9.2.3 Merging data frames with *_join()

Excel’s VLOOKUP can also be used to merge data from separate tables or worksheets. Here, we’ll use the *_join() functions to merge separate data frames in R.

There are a number of ways to merge data frames in R. We’ll use full_join(), left_join(), and inner_join() in this session.

From R Documentation (?join):

  • full_join(): “returns all rows and all columns from both x and y. Where there are not matching values, returns NA for the one missing.” Basically, nothing gets thrown out, even if a match doesn’t exist - making full_join() the safest option for merging data frames. When in doubt, full_join().

  • left_join(): “return all rows from x, and all columns from x and y. Rows in x with no match in y will have NA values in the new columns. If there are multiple matches between x and y, all combinations of the matches are returned.”

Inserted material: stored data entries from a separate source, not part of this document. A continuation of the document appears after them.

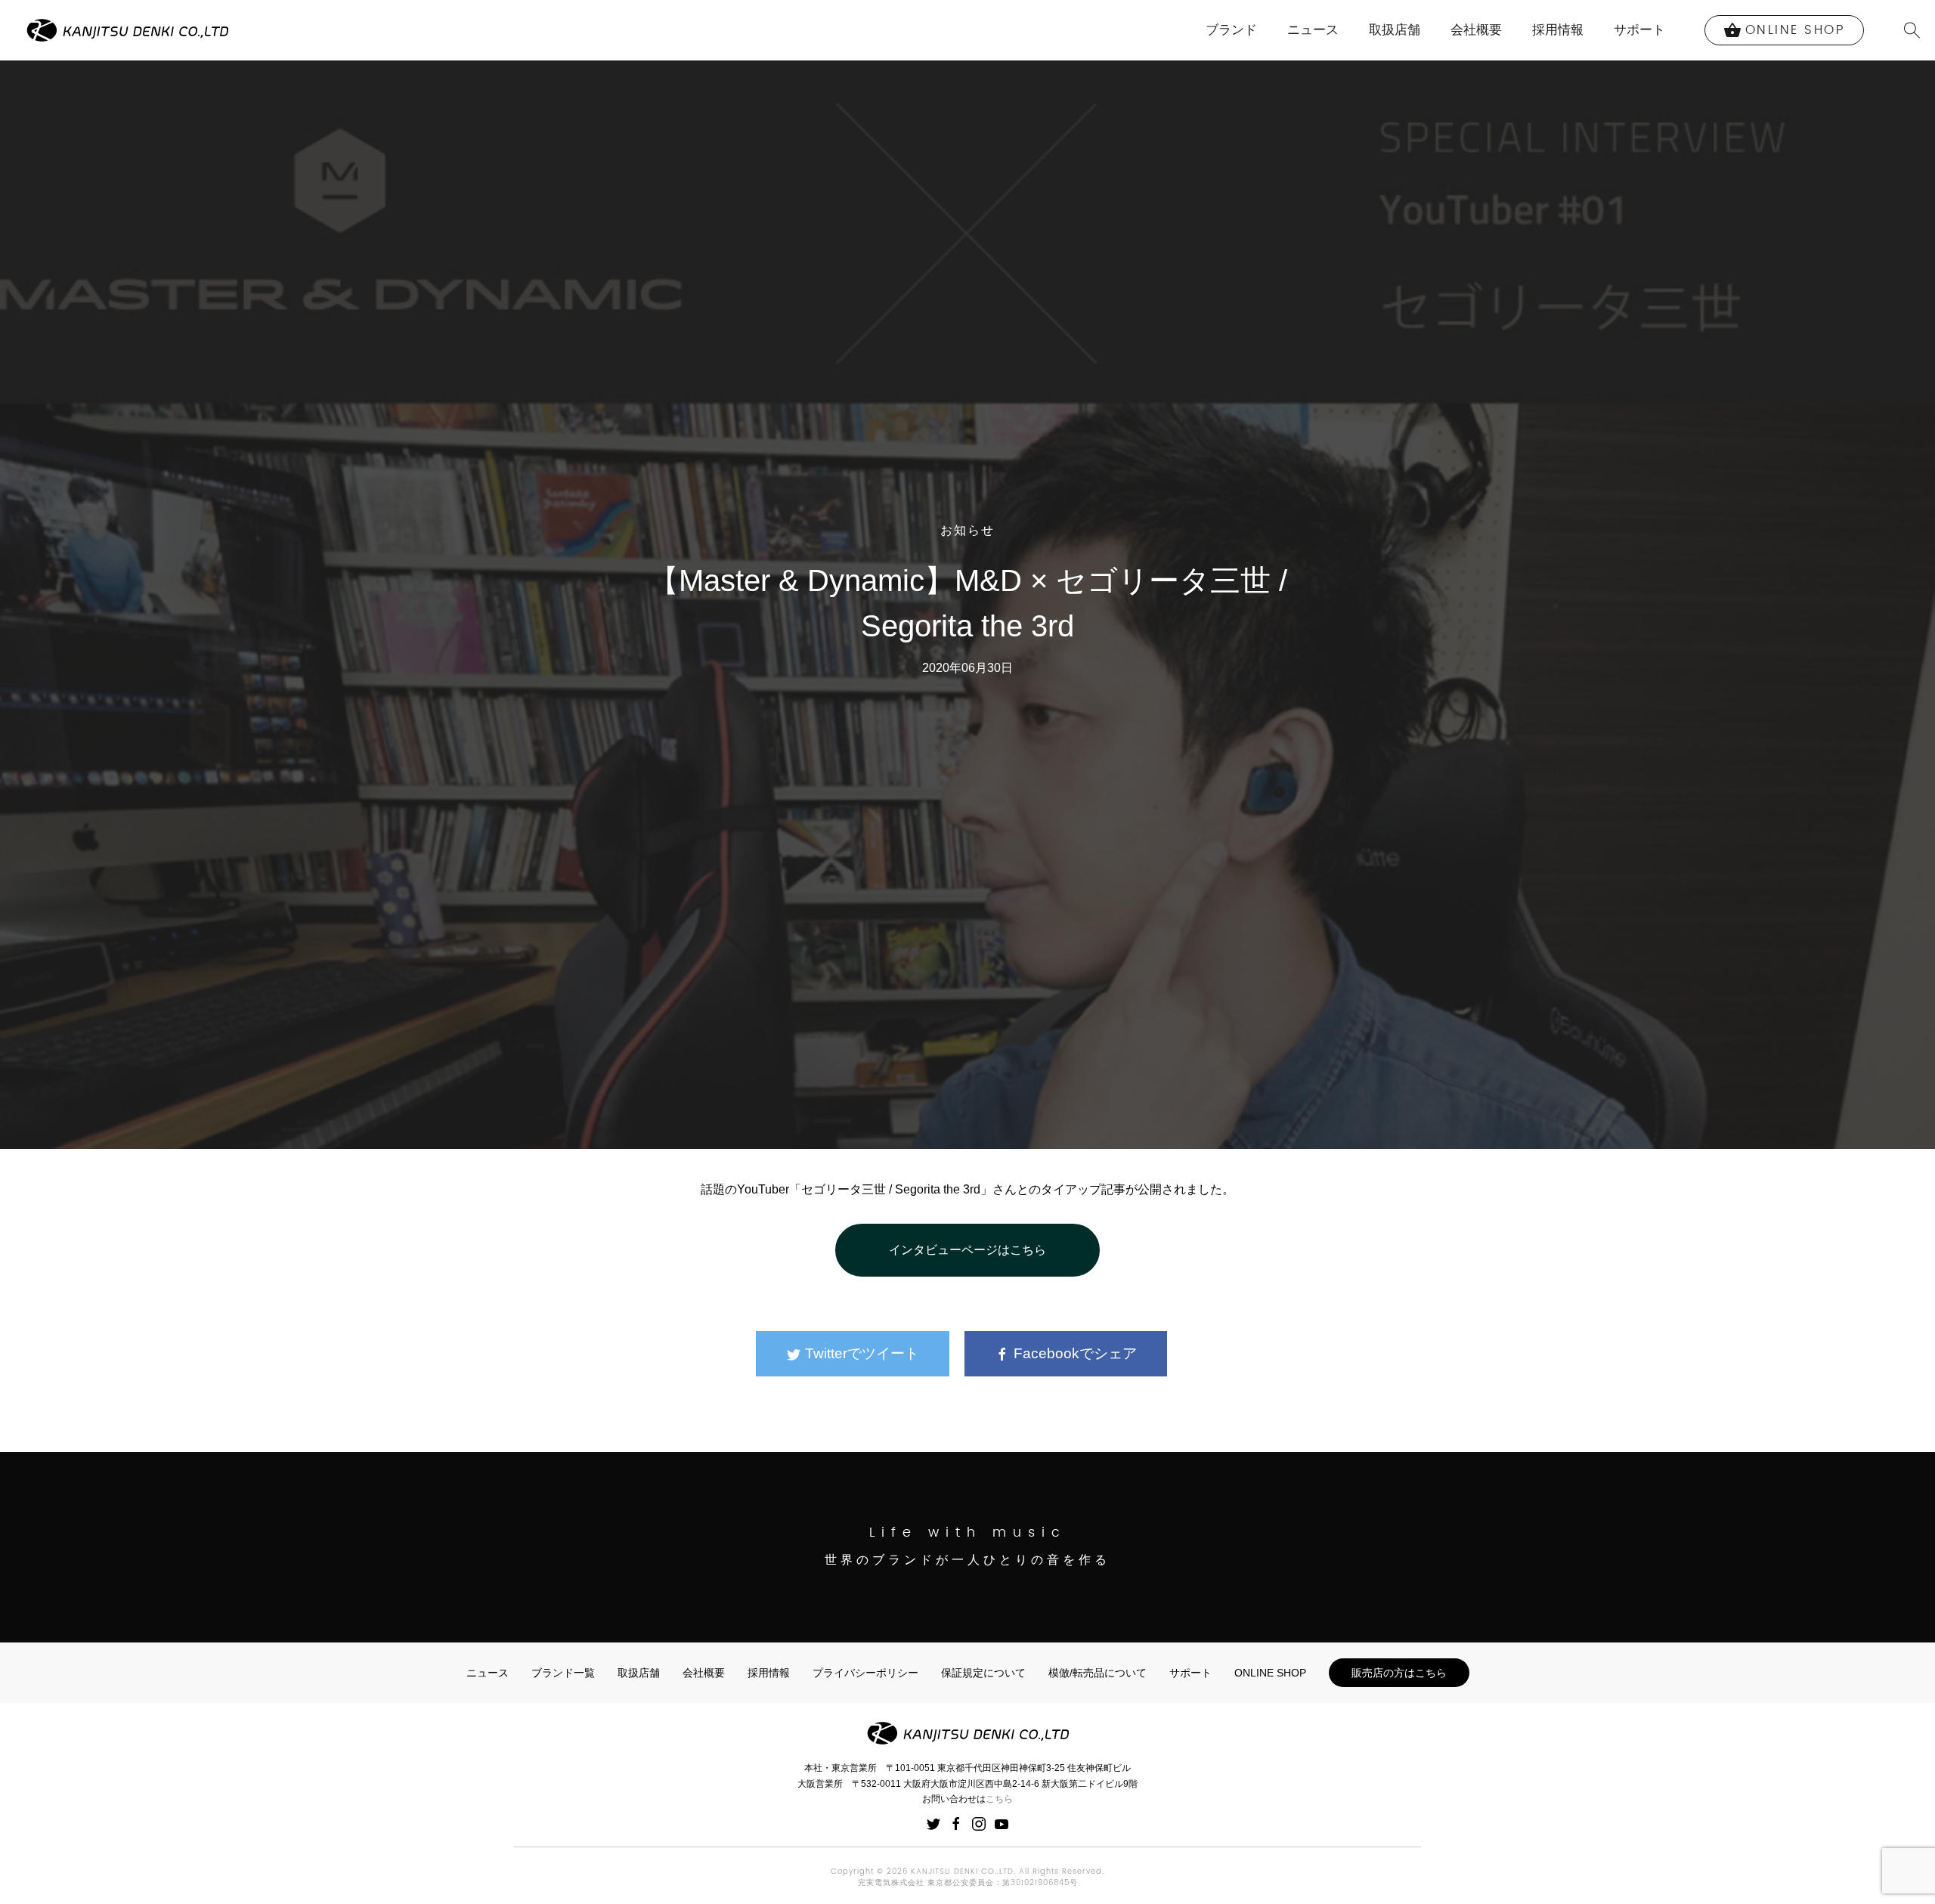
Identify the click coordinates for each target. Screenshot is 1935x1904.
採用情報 (1558, 30)
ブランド (1231, 30)
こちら (999, 1799)
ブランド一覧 (563, 1673)
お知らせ (967, 530)
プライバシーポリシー (865, 1673)
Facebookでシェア (1073, 1353)
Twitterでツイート (860, 1353)
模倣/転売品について (1097, 1673)
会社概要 (1476, 30)
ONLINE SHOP (1270, 1673)
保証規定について (983, 1673)
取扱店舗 (1394, 30)
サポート (1639, 30)
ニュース (1313, 30)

  • inner_join(): “returns all rows from x where there are matching values in y, and all columns from x and y. If there are multiple matches between x and y, all combination of the matches are returned.” This will drop observations that don’t have a match between the merged data frames, which makes it a riskier merging option if you’re not sure what you’re trying to do.

Schematic (from RStudio data wrangling cheat sheet):

To clarify what the different joins are doing, let’s first make a subset of the fish_counts data frame that only contains observations from 2016 and 2017.

Take a look to ensure that only those years are included with View(fish_2016_2017). Now, let’s merge it with our kelp fronds data in different ways.

9.2.3.1 full_join() to merge data frames, keeping everything

When we join data frames in R, we need to tell R a couple of things (and it does the hard joining work for us):

  • Which data frames we want to merge together
  • Which variables to merge by

Note: If there are exactly matching column names in the data frames you’re merging, the *_join() functions will assume that you want to join by those columns. If there are no matching column names, you can specify which columns to join by manually. We’ll do both here.

When we try to do that join, we get an error message: Error: Can't join on 'year' x 'year' because of incompatible types (character / numeric)

Let’s google this. That means copying this from the console and pasting it into Google.

What’s going on here? First, there’s something fishy (ha) going on with the class of the year variable in kelp_counts_abur. Use the class() function to see how R understands that variable (remember, we use $ to return a specific column from a data frame).

## [1] "character"

So the variable is currently stored as a character. Why?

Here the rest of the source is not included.